Still—and this is likely just my age—I find there’s something just kind of right and enduringly exciting about this PowerBook and its Duo Dock. There’s a bit in Douglas Adams’s The Hitchhiker’s Guide to the Galaxy where the alien Ford Prefect and Earth man Arthur Dent find themselves on a particular space ship having been hurled backwards in time by a million years or more. “To [their eyes], the most remarkable thing about the ship’s bridge was not the fifty foot diameter hemispherical dome which covered it, [and nor] was it the bewildering array of instruments that crowded the long circumferential wall around them. To Arthur this was exactly what spaceships were traditionally supposed to look like, and to Ford it looked thoroughly antiquated.”
I often think of that line when I’m waxing lyrical about old tech. As a result, presumably, of this stuff being the technology I first really saw, understood and interacted with, it usually seems that these old ways of doing things, and that these old computers’ bulky, swooping forms are just somehow correct and inevitable. Even though a MacBook has vastly more power than the PowerBook Duo, and doesn’t need the crutch of off-board coprocessors and so on, I will forever miss the dorky excitement of clunking an entire laptop into a desktop case, and ejecting it like a VHS cassette when I’m done. It’s what computers are supposed to be like!
I have a few Duos, and let me tell you that while I love them to bits, one thing you notice is that Apple’s fit and finish has, shall we say, improved markedly since their introduction in the early ’90s. The whole keyboard plate deforms when you type on its spongy little keys, the screen has a laughable amount of wobble, and everywhere on the bodywork are uneven gaps and lines that don’t quite meet up. And while I’m about it, what the hell was Apple thinking putting the Escape key right under my thumb next to the space bar?
There are, though, still some lovely little touches. Take, for example, how the swing-down feet at the back double as covers for the ports.
And you also have to love the power brick. Not only did it have the flick-out arms for cable management that Apple still uses to this day, but there were also some metal contacts on one side of it.
These were so you could click this PowerBook Duo Battery Recharger into place, which had two slots for charging up the removable battery packs that powered the laptop. The batteries themselves came with cases, so you could charge a few of them up on this and then safely carry them about, ready to pop into the Duo when another ran out; I bet there are more than a few folk who wish they had that option today.
Yes, I adore the Duo. It really is, even by today’s standards, a compact little machine, and while it weighs twice what the new MacBook does, it’s only three-quarters the weight of my 2008 MacBook Pro.
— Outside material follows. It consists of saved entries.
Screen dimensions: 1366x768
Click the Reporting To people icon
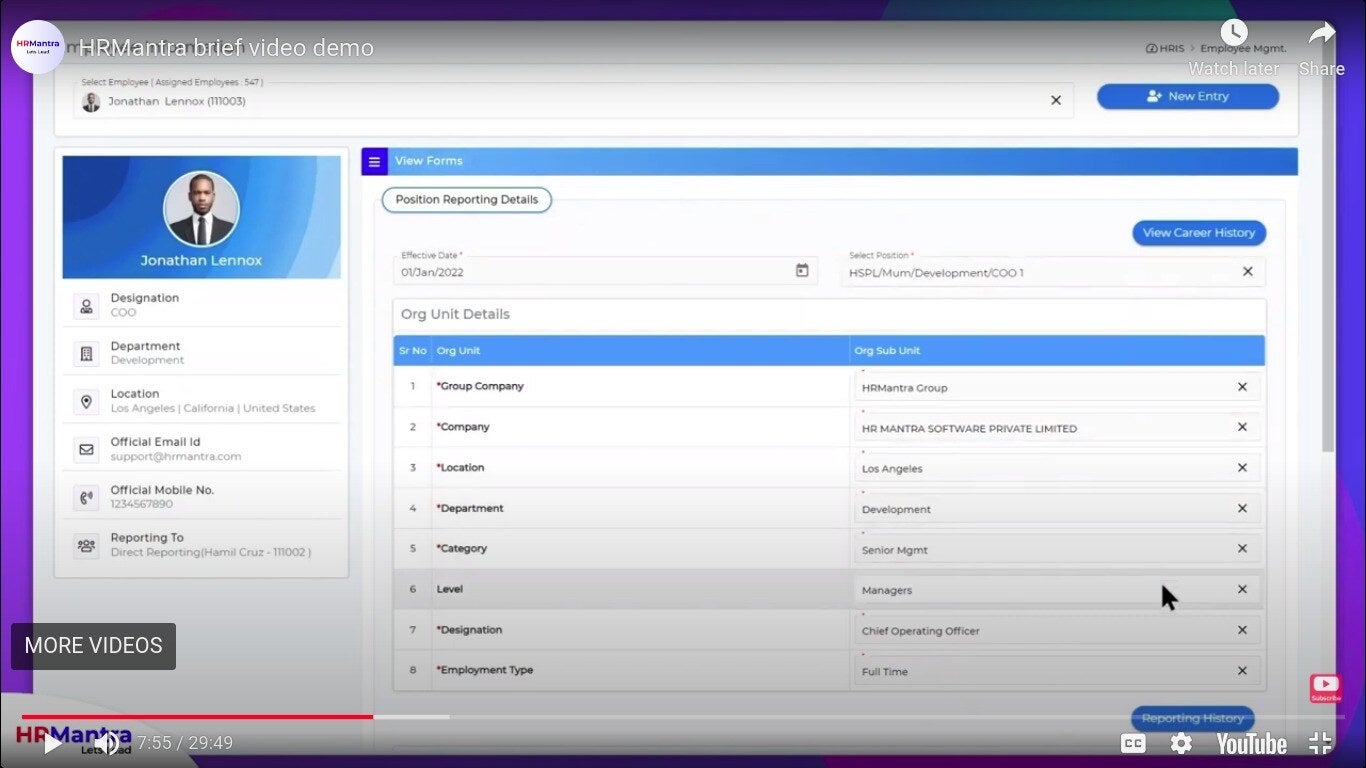[87, 544]
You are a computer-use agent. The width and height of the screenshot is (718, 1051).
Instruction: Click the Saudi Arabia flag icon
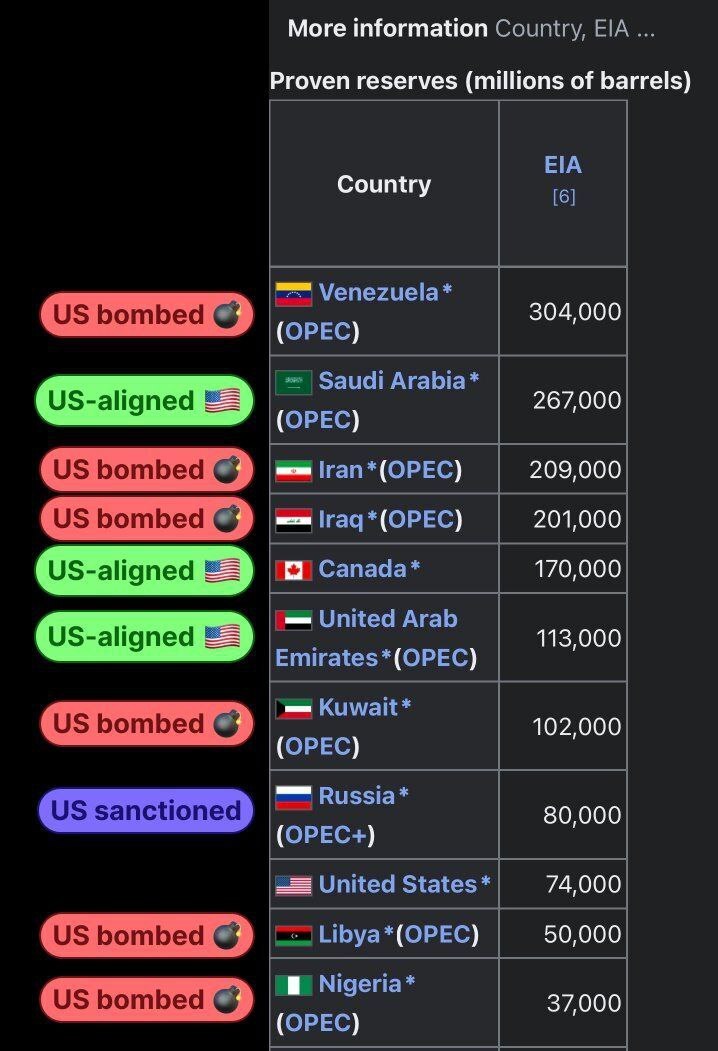(x=294, y=382)
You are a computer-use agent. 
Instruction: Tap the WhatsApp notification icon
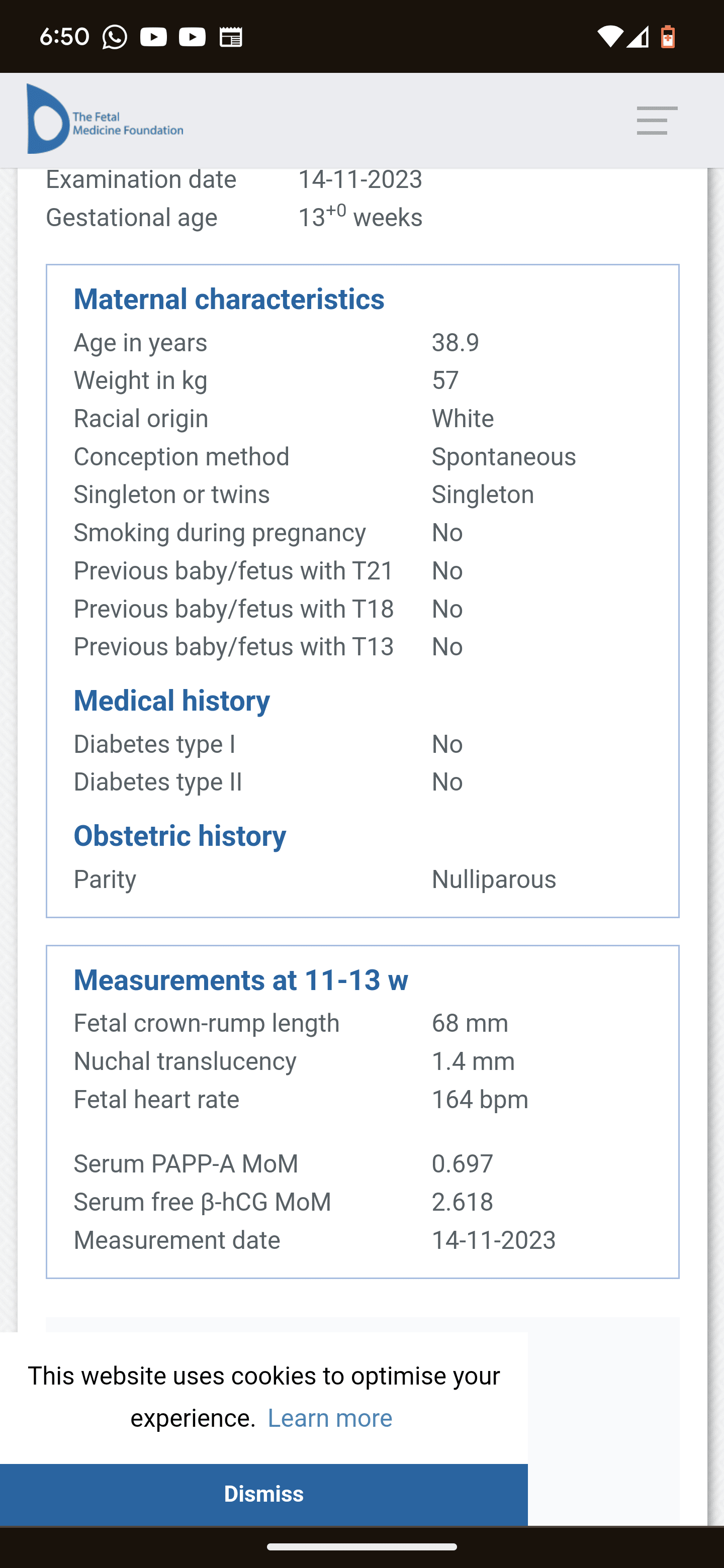pos(115,37)
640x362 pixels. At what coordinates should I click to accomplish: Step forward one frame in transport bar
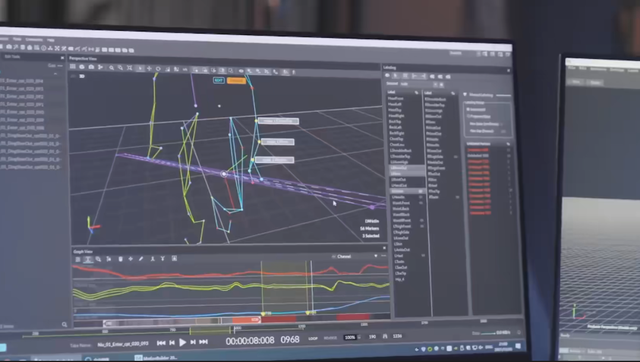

And if Apple reinvented it for the 21st century—with an external, Thunderbolt-connected GPU, and “Fusion Drive 2” which pairs an external, cloud-aware hard disk with the “new Duo’s” PCIe SSD, all wrapped up in a 30-inch Retina screen, not unlike a Thunderbolt Display, into which you slotted the Duo—you could expect to see my kidneys on eBay faster than you could say “shut up and take my money”.